Work instruction> Repeat only the lines below from the one containing "[combobox] (354, 1030)" through the one containing "Automate phishing simulations (109, 383)", inclusive, exactly as written.

Supplied entries>
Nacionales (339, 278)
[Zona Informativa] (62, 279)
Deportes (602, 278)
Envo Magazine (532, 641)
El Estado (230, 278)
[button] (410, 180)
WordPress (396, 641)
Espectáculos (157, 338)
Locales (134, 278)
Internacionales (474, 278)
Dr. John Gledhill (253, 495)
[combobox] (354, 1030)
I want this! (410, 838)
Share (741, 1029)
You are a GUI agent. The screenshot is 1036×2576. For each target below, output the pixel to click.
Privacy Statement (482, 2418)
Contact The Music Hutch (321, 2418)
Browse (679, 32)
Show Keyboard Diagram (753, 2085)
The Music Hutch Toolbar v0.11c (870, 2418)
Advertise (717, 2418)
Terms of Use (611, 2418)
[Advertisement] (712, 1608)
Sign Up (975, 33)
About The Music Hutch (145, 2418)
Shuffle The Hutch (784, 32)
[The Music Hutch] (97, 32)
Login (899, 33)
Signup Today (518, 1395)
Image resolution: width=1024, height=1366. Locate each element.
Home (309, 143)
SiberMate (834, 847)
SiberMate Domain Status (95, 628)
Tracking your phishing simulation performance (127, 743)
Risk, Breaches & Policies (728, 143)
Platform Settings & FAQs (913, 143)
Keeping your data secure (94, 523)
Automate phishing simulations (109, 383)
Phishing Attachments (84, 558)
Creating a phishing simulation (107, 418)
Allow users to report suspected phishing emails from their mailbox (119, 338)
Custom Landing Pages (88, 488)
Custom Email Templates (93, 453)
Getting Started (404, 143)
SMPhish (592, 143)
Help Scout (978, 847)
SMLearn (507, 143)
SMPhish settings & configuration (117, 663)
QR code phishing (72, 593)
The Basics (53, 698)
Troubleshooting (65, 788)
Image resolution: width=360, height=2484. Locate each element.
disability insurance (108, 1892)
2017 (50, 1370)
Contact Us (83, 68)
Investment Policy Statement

Reply to the task>
[combobox] (354, 1030)
I want this! (410, 838)
Share (741, 1029)
You are a GUI agent. The screenshot is 1036×2576. For each target below, output the pixel to click.
Privacy Statement (482, 2418)
Contact The Music Hutch (321, 2418)
Browse (679, 32)
Show Keyboard Diagram (753, 2085)
The Music Hutch Toolbar v0.11c (870, 2418)
Advertise (717, 2418)
Terms of Use (611, 2418)
[Advertisement] (712, 1608)
Sign Up (975, 33)
About The Music Hutch (145, 2418)
Shuffle The Hutch (784, 32)
[The Music Hutch] (97, 32)
Login (899, 33)
Signup Today (518, 1395)
Image resolution: width=1024, height=1366. Locate each element.
Home (309, 143)
SiberMate (834, 847)
SiberMate Domain Status (95, 628)
Tracking your phishing simulation performance (127, 743)
Risk, Breaches & Policies (728, 143)
Platform Settings & FAQs (913, 143)
Keeping your data secure (94, 523)
Automate phishing simulations (109, 383)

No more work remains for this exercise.